Often regarded as the father of Western philosophy, René Descartes (1596-1650) is mostly remembered by the pithy summary of his method: Cogito, ergo sum – ‘I think, therefore I am’.
Descartes shifted the philosophical debate from the question What is true, which implies a God as the ultimate guarantor of truth, to What is certain, requiring that human intellect alone sort the knowable from the unknowable.
But the cogitating Frenchman did even more than this. He also was a mathematician (developing analytic geometry) and a scientist (contributing to the field of optics), and had a thing or two to say about the cosmos as well.
This map of the universe was taken from his Principia philosophiae (‘The Principles of Philosophy’, 1644).
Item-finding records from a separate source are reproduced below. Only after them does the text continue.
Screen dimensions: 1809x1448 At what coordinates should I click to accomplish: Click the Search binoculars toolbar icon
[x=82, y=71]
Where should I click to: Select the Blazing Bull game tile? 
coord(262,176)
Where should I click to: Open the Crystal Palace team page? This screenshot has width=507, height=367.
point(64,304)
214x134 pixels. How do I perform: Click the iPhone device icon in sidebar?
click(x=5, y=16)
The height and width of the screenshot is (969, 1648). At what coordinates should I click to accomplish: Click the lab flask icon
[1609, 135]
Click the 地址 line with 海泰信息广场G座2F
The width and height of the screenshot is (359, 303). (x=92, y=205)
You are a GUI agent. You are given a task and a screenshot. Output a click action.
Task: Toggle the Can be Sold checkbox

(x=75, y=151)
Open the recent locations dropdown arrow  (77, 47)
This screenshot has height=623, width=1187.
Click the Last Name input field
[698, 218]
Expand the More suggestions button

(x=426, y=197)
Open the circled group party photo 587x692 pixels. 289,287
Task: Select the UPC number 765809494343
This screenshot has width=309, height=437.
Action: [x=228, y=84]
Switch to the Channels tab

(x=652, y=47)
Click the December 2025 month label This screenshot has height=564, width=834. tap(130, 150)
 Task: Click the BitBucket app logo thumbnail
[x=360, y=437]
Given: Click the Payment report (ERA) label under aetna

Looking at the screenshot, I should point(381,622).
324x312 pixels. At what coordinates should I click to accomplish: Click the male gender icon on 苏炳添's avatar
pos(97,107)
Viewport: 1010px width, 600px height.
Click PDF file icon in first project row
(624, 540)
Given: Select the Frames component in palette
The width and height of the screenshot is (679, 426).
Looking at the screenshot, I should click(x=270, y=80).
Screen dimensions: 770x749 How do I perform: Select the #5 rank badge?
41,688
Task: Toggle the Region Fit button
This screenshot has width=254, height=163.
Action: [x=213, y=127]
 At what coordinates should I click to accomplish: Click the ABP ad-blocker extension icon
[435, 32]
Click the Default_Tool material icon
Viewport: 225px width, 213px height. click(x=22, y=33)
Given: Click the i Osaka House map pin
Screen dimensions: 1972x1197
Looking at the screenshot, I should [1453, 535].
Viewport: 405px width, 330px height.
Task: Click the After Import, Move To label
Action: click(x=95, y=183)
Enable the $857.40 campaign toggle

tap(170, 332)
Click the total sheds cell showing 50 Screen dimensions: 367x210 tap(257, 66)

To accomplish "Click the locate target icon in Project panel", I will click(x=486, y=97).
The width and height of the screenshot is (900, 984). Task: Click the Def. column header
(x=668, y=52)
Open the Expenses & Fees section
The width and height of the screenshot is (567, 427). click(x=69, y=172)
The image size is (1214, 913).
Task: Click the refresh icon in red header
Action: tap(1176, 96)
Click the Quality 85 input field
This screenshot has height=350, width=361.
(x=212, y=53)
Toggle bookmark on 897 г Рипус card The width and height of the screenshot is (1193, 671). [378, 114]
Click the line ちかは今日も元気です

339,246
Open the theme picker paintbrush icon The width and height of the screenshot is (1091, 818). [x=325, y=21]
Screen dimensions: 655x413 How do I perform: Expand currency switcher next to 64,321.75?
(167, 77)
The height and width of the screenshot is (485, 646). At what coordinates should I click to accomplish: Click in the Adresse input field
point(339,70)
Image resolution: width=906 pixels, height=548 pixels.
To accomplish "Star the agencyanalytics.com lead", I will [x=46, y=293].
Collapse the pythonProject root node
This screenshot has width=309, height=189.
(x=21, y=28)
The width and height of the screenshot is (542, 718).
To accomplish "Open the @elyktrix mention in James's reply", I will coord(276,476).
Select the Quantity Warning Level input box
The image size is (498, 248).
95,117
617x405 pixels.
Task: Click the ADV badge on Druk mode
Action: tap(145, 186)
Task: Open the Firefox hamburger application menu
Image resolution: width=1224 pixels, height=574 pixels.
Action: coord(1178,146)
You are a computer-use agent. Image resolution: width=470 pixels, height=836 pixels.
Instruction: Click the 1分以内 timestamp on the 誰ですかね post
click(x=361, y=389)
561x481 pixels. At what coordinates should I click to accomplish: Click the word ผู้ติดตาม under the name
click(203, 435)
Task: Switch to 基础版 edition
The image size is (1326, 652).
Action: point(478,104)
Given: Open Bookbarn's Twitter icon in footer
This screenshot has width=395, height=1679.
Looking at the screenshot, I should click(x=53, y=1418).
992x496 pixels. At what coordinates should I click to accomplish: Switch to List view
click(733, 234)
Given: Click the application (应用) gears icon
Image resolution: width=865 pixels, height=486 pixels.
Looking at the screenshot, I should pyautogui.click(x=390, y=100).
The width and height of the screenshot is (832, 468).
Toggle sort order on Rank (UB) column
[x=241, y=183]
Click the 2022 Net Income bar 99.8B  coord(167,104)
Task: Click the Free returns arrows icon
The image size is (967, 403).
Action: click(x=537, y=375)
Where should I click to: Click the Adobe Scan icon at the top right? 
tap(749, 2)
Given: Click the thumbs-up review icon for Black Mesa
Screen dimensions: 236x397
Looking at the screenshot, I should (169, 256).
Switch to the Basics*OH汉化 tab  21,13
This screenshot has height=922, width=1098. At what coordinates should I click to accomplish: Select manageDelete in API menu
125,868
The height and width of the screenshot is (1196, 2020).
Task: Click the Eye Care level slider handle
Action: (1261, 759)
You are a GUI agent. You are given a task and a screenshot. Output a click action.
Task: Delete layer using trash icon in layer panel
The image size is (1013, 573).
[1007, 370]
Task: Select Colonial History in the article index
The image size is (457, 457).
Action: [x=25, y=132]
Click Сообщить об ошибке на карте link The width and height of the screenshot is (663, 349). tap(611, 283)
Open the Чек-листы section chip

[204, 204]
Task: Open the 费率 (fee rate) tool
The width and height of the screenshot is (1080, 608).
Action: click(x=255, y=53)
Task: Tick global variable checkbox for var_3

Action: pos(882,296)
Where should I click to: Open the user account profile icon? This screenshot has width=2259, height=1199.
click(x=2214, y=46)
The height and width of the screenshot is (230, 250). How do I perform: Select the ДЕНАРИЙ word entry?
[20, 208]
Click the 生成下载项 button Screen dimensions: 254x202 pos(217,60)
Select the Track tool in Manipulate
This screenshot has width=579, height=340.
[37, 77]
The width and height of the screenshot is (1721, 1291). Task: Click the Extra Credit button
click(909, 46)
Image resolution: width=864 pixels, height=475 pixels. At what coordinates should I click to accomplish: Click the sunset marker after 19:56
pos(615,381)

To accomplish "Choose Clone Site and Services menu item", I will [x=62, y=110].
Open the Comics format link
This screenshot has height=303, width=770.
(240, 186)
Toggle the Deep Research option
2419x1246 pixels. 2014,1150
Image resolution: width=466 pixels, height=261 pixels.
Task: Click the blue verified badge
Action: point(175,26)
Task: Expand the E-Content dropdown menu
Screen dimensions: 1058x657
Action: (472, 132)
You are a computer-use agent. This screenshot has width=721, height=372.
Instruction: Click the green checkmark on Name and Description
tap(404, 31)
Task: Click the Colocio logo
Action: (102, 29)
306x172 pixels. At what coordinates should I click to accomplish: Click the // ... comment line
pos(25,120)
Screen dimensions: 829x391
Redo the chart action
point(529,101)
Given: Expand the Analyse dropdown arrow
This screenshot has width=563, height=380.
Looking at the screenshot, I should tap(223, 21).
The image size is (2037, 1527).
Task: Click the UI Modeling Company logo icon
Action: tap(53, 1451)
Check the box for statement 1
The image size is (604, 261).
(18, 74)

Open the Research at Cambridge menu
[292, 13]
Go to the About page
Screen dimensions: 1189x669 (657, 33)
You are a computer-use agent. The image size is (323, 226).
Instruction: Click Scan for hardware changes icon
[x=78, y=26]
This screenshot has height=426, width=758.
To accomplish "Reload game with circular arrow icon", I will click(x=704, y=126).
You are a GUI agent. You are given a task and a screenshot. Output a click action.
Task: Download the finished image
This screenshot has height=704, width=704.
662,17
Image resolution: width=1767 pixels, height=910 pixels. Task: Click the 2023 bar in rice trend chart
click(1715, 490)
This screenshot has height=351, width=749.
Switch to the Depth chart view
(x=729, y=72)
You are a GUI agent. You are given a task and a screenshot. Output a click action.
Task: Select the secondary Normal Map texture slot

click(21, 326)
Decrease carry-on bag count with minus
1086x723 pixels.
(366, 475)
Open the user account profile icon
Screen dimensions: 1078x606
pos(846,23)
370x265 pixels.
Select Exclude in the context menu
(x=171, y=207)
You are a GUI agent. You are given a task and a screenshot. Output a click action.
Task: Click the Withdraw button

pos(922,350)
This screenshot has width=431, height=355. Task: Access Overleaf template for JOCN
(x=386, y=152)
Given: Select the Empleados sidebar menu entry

The map illustrates Descartes’ vortex theory of planetary motion, by which he attempts to explain the orbits of planets and comets and other celestial phenomena.
In cartesian cosmology, a vortex is a large circling band containing these planets or comets and other material particles. Our solar system and the entire universe consist of a network of interlocking vortices, which are subject to gravitational and centrifugal powers.
All matter in the universe exists in one of three elements, and the universe itself operates, mechanically and circularly, as it did when it was created by God. By placing the earth at rest within a vortex band as it circled the sun, Descartes aimed to endorse a form of heliocentrism without confronting Church doctrine, which stated that the earth rests motionless within a celestial system that revolves around it.
While this vortex theory originally was one of the most influential aspects of cartesian physics, that influence was on the wane by the mid-18th century.